▶ **Instructions for the task**:
Pick out each line below containing "checkbox".

(Collected data entries)
──────────

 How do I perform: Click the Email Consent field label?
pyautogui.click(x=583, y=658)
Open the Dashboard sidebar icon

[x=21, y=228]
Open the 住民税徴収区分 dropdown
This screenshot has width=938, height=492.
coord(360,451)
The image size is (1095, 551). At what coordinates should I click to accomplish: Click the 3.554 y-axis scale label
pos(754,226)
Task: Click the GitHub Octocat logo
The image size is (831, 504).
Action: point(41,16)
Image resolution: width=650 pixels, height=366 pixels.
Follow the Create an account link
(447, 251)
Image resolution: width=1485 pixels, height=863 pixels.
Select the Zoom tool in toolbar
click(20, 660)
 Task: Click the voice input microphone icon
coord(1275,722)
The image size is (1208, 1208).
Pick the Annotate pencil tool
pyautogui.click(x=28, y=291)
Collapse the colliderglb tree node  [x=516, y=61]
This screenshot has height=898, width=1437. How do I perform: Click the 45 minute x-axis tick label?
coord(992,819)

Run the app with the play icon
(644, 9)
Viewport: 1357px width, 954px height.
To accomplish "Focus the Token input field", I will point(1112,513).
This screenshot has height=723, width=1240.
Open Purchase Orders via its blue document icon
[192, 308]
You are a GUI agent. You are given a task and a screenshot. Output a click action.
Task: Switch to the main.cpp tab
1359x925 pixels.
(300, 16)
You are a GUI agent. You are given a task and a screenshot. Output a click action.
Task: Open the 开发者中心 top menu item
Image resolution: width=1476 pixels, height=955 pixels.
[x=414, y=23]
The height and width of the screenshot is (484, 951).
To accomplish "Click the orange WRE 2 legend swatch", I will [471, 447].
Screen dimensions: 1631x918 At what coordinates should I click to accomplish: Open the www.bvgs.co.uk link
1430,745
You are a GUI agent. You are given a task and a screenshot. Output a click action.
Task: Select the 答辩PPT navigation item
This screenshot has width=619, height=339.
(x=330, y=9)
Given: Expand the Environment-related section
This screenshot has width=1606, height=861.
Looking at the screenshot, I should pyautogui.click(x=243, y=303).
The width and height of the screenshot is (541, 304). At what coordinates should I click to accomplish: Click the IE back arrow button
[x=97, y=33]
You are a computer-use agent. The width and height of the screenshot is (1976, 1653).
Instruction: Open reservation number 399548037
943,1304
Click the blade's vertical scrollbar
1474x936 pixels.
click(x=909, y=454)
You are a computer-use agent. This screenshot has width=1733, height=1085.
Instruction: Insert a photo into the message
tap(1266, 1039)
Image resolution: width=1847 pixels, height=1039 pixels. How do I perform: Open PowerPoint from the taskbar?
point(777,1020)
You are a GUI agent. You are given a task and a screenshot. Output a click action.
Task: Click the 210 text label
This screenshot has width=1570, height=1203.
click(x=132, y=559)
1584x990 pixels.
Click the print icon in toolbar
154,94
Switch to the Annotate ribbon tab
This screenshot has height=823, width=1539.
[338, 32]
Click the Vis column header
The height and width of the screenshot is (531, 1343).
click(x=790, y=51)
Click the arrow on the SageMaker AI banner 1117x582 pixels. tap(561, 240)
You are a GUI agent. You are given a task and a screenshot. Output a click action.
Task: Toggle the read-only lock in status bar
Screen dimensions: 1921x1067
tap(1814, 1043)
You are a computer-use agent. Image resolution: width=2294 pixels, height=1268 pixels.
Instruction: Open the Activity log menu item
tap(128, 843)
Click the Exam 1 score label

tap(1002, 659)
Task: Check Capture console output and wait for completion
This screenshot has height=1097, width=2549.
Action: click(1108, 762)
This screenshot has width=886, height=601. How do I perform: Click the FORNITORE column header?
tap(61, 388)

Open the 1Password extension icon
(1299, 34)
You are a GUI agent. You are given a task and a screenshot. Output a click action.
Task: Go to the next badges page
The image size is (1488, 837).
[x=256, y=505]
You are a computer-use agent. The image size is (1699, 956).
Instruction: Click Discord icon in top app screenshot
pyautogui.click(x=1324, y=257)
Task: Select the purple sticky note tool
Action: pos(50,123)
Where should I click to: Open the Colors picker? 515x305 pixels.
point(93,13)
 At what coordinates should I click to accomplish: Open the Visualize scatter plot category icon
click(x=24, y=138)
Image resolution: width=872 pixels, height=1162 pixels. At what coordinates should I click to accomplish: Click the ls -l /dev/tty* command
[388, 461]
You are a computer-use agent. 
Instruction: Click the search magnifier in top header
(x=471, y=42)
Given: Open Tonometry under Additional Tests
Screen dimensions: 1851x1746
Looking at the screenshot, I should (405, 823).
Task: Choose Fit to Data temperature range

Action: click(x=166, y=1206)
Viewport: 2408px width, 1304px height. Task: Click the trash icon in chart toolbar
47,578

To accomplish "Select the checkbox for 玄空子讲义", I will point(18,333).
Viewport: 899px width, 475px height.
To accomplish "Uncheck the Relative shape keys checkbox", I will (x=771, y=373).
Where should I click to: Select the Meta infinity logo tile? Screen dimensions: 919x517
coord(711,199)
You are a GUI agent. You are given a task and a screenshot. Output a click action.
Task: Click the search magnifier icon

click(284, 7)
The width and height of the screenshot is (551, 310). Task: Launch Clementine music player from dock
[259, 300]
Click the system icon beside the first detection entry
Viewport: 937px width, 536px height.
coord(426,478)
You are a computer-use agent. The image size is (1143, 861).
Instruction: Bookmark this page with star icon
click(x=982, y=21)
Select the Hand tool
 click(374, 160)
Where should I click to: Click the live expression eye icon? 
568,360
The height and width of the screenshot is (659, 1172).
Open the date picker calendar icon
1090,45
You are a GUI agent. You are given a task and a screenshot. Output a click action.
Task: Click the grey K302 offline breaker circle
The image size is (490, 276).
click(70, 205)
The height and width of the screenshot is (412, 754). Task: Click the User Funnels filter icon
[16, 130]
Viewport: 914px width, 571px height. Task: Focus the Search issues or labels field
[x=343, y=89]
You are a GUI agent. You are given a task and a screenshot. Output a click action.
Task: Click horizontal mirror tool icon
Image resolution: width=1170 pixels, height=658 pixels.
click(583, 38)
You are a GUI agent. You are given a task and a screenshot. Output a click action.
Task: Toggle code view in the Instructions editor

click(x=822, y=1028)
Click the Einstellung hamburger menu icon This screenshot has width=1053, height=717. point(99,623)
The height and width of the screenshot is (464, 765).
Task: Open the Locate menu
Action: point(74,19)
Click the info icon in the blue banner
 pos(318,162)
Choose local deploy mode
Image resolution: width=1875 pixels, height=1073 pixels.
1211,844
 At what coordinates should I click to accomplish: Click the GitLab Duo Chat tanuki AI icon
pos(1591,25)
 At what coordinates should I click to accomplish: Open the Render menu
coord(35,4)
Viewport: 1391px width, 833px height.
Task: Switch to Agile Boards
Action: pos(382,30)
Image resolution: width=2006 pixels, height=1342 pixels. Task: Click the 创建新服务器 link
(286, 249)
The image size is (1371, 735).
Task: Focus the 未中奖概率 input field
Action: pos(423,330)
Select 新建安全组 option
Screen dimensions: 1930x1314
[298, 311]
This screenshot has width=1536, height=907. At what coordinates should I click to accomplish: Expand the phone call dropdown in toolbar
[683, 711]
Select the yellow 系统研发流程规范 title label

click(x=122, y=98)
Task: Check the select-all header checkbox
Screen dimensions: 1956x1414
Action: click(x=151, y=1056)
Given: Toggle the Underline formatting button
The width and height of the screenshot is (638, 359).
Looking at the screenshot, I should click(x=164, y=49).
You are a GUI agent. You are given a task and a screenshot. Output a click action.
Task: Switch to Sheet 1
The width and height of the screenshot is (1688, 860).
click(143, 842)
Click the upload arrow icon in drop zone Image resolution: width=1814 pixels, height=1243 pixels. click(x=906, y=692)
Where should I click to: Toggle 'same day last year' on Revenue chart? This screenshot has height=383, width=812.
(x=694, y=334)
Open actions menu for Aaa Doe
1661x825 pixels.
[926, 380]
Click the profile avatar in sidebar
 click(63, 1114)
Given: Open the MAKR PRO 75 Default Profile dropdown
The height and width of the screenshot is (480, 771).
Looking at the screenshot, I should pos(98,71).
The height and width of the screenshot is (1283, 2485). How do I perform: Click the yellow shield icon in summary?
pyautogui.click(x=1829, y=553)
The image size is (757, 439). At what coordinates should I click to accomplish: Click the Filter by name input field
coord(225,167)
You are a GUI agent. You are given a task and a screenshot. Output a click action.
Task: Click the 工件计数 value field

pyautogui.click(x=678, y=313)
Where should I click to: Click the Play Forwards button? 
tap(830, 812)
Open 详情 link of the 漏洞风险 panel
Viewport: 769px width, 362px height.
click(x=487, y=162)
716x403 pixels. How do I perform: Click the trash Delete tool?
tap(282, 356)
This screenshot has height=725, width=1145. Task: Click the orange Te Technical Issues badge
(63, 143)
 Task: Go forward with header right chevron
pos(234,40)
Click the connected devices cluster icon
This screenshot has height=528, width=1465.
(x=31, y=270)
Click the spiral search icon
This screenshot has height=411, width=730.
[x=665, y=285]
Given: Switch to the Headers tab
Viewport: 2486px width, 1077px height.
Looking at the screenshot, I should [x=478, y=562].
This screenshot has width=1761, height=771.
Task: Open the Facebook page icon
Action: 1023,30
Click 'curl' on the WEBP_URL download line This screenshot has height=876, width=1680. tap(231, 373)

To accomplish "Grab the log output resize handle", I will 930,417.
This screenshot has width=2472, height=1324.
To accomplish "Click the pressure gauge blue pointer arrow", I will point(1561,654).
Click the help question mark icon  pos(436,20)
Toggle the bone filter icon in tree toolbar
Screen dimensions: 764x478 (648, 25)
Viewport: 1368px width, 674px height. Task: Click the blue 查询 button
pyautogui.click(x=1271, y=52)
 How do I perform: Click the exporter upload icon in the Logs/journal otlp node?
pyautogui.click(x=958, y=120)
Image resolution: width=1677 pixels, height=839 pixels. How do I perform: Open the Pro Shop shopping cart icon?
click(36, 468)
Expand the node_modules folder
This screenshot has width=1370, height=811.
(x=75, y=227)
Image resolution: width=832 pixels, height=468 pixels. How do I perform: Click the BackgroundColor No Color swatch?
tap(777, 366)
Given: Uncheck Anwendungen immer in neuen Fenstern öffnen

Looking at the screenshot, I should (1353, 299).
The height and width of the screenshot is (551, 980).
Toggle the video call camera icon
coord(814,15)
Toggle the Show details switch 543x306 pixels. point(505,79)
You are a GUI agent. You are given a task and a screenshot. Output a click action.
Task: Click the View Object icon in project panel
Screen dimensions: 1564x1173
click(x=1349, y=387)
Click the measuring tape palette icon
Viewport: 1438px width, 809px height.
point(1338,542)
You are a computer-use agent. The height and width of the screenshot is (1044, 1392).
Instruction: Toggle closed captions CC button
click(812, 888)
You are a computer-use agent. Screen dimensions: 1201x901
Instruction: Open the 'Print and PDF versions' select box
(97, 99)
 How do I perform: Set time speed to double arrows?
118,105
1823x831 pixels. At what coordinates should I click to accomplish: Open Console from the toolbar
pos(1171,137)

──────────

▶ **Solved exercise**:
To accomplish "Select the checkbox for 玄空子讲义", I will point(18,333).
To accomplish "Uncheck the Relative shape keys checkbox", I will (x=771, y=373).
Task: Check the select-all header checkbox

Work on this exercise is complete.